I don’t know if an unsuccessful suicide attempt qualities as a trauma. I don’t know if being diagnosed with mental illness with a team of psychiatrists telling you that the prognosis is poor and not to hope for much qualifies as a trauma.
For anyone who has experienced a trauma, it’s natural and easy to divide one’s life into before the trauma and after the trauma. When you ignore a trauma, it festers, and the negative effects manifest themselves in other ways. (Here is a Modern Love column from The New York Times that describes one way in which ignoring a trauma has a detrimental effect on a life.)
A study from Japan, which included MRIs of students before and after that nation’s devastating 2011 earthquake and subsequent tsunami, identified five areas of the brain that were altered in the students impacted most by the disaster. The fact that the brain is constantly developing implies that changes continue to occur. Those changes can be positive and negative, intentional, and incidental.
I learned a long time ago to stop asking what if? These mental illnesses are an integral part of my brain; they are woven into my mind like yarn into a sweater. I would not be me without having recovered from them; I, Andrea, wouldn’t exist.
There’s no point. I have to admit I’ve started to go down that rabbit hole more than once, but that’s just what it is—a rabbit hole. I don’t even know where to start. What if I hadn’t gone to that first therapist? What if that psychiatrist had not prescribed the medication that decimated my appetite? There are so many permutations, and as I move past the initial steps, they expand exponentially.

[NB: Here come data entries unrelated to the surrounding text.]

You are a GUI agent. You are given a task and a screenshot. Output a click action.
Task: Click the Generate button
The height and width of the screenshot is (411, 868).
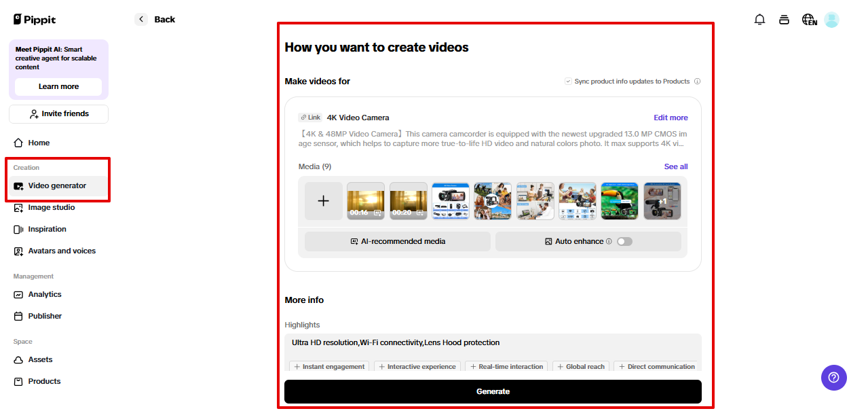coord(493,391)
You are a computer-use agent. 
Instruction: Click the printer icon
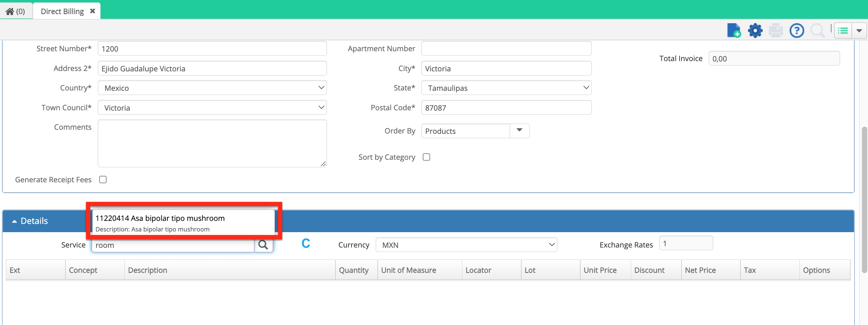[x=776, y=31]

What if my life was one seamless piece of fabric? With no Before and After? How would that feel? Boring is what comes to mind. Certainly easier. What is the trade off?
Source: © Praveen Kumar | Pexels
Certainly, my passion—my writing—sprang from my illness. I can’t imagine having made my way through life without having that to fall back on. This post by Robert Evans Wilson Jr. speaks to the power of realizing the moment of demarcation. He asks: What have been your turning points? Those points when a significant change occurred that altered the course of events in your life.
Twenty-five years of Before. Thirty-eight years of After. Hard to imagine. I’m flying stronger and higher than ever in these last 38 years than I ever did in the first 25. Even a kite has seams.